This is the backbone of the overall framework, directly addressing the conflict of "wanting to model real degradation but introducing artifacts." Both branches are built on BasicVSR's bidirectional propagation, but play opposite roles: the positive branch (blue) takes content description text \(T_C\) + degraded LR video, aiming to output high-quality SR; the negative branch (red) takes degradation description text \(T_D\) + LR video mixed with real noise as a "counter-example" constraint. During training, the negative loss \(\mathcal{L}_{neg}(V_{sr}^{t},\hat{V}_{sr}^{t})\) is calculated using the outputs of both branches (\(V_{sr}^{t}\) and \(\hat{V}_{sr}^{t}\)) to help the positive branch learn to remain stable under real noise. The most ingenious design is the differentiated fusion timing: the positive branch fuses text features before deep feature extraction to enhance frame representation and suppress temporal error propagation; the negative branch fuses text features after deep feature extraction to let the degradation descriptions model real noise distributions at the feature level. Taking the positive branch forward propagation \(t\to t+1\) as an example: the LR video \(V_{lr}\) is first passed through a residual module to get frame features \(F_I^{t+1}\), and the CLIP text encoder encodes \(T_C\) into \(F_{T_C}^{t+1}\). These two are fused into \(M^{t+1}\) via the DRF module. Meanwhile, the previous feature \(F_I^{t}\) and optical flow \(v_{t\to t+1}\) are spatially warped to obtain aligned features \(\tilde{F}_I^{t}\). Finally, the fused features and aligned temporal features are concatenated along the channel dimension and passed through a residual module to obtain the final feature of frame \(t+1\).

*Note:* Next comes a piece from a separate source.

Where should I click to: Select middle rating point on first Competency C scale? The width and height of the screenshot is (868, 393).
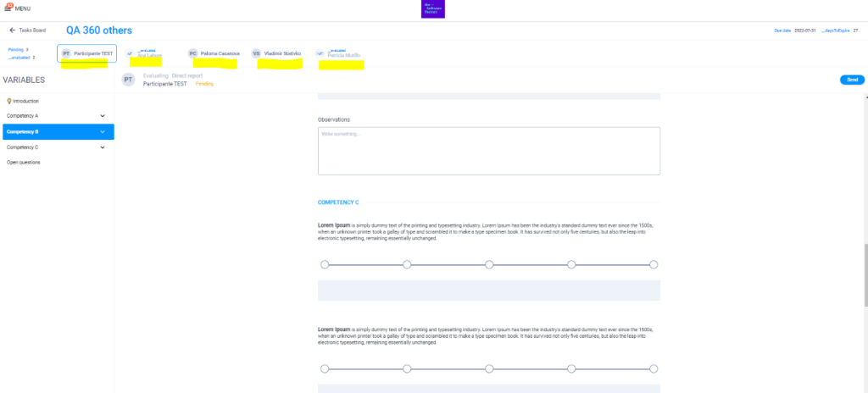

3. DRF Degradation-Robust Cross-Modal Fusion Module: Filter First then Cross-Attention to Avoid Directly Trusting Dirty Features

Both positive and negative inputs can contain unreliable information: the LR input in the positive branch has degradation details, and directly trusting it will amplify errors and blur details during temporal propagation; the external real noise injected into the negative branch often has mismatched styles; even the content descriptions generated by the MLLM can be inaccurate. DRF is designed for "fusion under uncertainty": the extracted frame features \(F_I^{t+1}\) and text features \(F_T^{t+1}\) are first "filtered" via multi-head self-attention and linear layers respectively to amplify reliable information and suppress noise and erroneous features, obtaining filtered features \(\hat{F}_I^{t}\) and \(\hat{F}_T^{t}\). Subsequently, the filtered image features are used to generate Queries, and the filtered text features are used to generate Keys and Values, calculating the fused features \(M^{t+1}\) via multi-head cross-attention. This two-stage structure of filtering first and then performing cross-attention is key to its ability to "perform cross-modal fusion while suppressing degradation interference."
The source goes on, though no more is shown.